_PROBLEM DETAILS_
Once you find the line containing "Given: Click the Sort key field PositionInRow" in the data below, copy it and each following line exactly, up to and including the line containing "This screenshot has height=628, width=1200.", and nothing else.
:: RECORDS SHOWN ::
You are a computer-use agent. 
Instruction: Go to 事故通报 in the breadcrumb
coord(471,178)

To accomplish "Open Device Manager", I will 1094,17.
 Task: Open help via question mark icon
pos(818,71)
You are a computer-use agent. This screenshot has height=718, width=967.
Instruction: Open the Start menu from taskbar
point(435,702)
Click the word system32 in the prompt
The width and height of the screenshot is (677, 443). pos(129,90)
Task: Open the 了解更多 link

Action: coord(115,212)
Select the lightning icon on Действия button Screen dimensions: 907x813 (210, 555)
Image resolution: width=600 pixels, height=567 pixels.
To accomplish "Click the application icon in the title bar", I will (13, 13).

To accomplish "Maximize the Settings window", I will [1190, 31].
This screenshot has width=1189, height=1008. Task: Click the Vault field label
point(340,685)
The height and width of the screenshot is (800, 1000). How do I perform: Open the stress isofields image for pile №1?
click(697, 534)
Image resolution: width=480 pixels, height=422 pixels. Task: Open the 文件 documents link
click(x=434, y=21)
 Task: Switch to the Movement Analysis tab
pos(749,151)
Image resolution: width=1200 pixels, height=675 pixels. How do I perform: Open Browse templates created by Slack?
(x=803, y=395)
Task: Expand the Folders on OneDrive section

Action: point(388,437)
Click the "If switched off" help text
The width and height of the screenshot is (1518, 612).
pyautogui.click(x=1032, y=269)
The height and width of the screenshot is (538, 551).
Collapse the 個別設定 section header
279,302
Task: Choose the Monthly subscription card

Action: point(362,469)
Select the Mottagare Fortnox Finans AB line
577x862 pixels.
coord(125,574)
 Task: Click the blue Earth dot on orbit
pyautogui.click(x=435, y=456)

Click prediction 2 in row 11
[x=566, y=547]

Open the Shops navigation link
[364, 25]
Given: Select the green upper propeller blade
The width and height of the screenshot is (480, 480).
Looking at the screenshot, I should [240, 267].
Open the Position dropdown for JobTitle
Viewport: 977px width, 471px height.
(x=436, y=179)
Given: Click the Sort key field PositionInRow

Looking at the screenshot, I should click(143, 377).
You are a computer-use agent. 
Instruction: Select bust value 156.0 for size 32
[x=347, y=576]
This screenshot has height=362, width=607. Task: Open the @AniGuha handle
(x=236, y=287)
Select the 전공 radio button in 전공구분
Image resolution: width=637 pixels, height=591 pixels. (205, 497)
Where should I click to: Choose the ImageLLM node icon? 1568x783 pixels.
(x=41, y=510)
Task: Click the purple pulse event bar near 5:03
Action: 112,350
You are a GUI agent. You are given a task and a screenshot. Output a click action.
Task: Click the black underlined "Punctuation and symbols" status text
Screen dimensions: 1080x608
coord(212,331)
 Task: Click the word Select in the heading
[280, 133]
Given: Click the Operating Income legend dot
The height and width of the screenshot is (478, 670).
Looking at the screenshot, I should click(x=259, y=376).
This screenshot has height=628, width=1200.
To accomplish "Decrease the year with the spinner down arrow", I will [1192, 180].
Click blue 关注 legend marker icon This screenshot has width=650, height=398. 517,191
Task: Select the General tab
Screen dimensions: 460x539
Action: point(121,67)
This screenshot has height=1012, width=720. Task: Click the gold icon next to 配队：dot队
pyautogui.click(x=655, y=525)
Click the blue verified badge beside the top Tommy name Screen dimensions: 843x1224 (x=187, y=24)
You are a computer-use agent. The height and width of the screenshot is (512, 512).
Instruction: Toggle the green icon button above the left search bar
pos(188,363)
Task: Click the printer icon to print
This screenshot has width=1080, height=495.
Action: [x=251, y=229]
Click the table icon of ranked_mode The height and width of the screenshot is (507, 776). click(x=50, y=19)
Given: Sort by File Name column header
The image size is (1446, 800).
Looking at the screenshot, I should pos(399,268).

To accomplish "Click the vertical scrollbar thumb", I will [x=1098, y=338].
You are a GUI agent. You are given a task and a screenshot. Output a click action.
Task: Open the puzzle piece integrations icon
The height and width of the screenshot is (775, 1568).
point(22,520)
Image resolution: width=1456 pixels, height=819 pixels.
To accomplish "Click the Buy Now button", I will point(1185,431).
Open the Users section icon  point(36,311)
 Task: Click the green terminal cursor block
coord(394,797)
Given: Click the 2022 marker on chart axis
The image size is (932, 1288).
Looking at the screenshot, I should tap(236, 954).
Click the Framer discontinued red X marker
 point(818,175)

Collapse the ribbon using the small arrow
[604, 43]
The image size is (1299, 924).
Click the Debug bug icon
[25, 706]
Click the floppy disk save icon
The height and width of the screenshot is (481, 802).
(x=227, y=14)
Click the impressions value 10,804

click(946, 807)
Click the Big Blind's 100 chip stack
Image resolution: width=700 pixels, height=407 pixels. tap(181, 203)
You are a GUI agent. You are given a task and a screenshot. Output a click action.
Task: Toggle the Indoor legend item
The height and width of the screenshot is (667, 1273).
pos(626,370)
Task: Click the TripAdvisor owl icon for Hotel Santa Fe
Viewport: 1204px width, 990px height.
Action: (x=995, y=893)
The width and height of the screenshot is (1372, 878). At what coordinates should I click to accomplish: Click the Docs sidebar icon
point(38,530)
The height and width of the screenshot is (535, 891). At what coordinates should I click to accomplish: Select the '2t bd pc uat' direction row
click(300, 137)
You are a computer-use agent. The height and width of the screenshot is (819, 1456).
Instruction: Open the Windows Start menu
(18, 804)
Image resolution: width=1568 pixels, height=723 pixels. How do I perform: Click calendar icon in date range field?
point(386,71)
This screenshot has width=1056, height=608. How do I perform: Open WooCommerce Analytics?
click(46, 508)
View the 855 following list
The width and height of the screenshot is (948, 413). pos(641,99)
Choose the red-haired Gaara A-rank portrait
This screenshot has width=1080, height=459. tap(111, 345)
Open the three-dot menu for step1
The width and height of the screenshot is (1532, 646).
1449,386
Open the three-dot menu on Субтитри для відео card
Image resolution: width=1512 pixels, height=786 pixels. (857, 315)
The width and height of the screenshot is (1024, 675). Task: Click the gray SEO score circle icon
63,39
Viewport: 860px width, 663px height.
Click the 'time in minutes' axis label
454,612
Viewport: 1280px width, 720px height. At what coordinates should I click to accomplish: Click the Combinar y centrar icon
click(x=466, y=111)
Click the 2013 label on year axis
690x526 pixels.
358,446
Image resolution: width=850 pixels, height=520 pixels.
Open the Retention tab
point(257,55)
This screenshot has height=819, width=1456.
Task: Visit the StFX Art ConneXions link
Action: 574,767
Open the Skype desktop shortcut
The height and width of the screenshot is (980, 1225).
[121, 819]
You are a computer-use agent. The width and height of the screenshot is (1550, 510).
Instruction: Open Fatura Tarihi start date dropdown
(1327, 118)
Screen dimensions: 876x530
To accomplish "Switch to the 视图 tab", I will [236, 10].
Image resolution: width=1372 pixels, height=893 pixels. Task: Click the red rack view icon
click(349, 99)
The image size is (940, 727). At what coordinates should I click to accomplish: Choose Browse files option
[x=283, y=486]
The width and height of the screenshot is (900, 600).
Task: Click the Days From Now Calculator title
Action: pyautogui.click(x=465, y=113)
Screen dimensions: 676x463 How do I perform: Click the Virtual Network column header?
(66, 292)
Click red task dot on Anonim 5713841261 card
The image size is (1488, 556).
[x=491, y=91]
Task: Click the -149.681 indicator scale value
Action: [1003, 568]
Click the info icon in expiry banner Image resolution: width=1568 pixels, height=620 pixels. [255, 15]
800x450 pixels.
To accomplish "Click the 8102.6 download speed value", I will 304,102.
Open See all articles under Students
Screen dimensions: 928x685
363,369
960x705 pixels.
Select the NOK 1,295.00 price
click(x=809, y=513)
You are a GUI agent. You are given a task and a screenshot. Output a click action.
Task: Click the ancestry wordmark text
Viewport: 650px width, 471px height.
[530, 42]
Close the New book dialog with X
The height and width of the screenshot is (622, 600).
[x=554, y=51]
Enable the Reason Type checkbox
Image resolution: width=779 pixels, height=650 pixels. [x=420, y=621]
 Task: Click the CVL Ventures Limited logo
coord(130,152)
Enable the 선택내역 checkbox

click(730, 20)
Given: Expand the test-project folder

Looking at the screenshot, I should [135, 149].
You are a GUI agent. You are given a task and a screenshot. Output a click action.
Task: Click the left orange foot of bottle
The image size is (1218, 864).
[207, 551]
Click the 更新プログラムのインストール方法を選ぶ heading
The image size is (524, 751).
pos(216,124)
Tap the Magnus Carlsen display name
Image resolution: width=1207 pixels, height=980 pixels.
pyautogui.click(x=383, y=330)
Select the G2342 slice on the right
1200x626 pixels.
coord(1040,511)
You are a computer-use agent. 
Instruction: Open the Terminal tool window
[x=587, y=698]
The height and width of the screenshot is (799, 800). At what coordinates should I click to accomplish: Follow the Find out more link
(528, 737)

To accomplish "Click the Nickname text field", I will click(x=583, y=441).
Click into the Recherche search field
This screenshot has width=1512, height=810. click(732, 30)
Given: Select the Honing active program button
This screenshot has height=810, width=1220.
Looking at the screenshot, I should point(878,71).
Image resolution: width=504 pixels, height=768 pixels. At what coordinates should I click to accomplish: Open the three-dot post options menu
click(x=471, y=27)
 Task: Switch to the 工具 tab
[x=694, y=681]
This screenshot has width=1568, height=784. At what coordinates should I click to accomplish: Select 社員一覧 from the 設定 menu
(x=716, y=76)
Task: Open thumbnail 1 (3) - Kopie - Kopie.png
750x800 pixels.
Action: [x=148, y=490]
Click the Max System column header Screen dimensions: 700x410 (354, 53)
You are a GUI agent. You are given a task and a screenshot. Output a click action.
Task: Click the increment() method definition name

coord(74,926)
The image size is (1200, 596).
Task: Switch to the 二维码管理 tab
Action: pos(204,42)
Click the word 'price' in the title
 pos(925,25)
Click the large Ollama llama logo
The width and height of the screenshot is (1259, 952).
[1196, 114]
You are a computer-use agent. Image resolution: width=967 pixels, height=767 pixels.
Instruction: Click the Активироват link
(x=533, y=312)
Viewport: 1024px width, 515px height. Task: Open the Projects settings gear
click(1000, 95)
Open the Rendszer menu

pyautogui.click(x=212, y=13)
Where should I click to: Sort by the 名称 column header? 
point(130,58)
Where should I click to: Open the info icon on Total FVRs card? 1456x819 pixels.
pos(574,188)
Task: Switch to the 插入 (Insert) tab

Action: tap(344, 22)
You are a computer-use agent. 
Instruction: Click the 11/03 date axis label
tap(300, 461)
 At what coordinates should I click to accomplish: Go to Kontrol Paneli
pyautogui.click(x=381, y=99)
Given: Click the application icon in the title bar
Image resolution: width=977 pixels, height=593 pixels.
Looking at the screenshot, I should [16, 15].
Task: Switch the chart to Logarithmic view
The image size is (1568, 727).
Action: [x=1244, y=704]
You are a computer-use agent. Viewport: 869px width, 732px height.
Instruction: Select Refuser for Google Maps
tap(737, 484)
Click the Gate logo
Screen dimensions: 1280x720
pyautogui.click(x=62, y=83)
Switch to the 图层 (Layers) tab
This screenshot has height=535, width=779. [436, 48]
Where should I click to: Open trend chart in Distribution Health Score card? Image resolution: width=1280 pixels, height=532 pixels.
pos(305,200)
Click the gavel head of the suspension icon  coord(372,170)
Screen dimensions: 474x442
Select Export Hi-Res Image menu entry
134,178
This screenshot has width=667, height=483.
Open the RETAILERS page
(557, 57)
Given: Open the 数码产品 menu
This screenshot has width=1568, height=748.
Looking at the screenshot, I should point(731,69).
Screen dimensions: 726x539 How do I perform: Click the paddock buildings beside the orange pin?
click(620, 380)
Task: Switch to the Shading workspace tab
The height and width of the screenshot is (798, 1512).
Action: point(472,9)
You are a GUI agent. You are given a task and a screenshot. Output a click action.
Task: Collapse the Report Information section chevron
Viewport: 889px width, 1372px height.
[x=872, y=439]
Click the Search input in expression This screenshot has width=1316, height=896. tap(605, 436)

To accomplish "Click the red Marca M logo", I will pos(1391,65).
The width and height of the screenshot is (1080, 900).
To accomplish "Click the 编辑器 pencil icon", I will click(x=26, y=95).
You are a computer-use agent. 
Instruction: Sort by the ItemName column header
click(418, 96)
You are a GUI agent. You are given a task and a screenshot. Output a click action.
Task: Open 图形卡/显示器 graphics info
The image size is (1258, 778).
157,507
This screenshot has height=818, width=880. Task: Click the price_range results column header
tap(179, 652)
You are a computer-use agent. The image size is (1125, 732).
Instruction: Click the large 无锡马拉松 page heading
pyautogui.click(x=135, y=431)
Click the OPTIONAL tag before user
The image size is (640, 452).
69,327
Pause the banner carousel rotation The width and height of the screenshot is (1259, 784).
:::
_RESPONSE AREA_
Given: Click the Sort key field PositionInRow

Looking at the screenshot, I should click(143, 377).
You are a computer-use agent. 
Instruction: Select bust value 156.0 for size 32
[x=347, y=576]
This screenshot has height=362, width=607. Task: Open the @AniGuha handle
(x=236, y=287)
Select the 전공 radio button in 전공구분
Image resolution: width=637 pixels, height=591 pixels. (205, 497)
Where should I click to: Choose the ImageLLM node icon? 1568x783 pixels.
(x=41, y=510)
Task: Click the purple pulse event bar near 5:03
Action: 112,350
You are a GUI agent. You are given a task and a screenshot. Output a click action.
Task: Click the black underlined "Punctuation and symbols" status text
Screen dimensions: 1080x608
coord(212,331)
 Task: Click the word Select in the heading
[280, 133]
Given: Click the Operating Income legend dot
The height and width of the screenshot is (478, 670).
Looking at the screenshot, I should click(x=259, y=376).
This screenshot has height=628, width=1200.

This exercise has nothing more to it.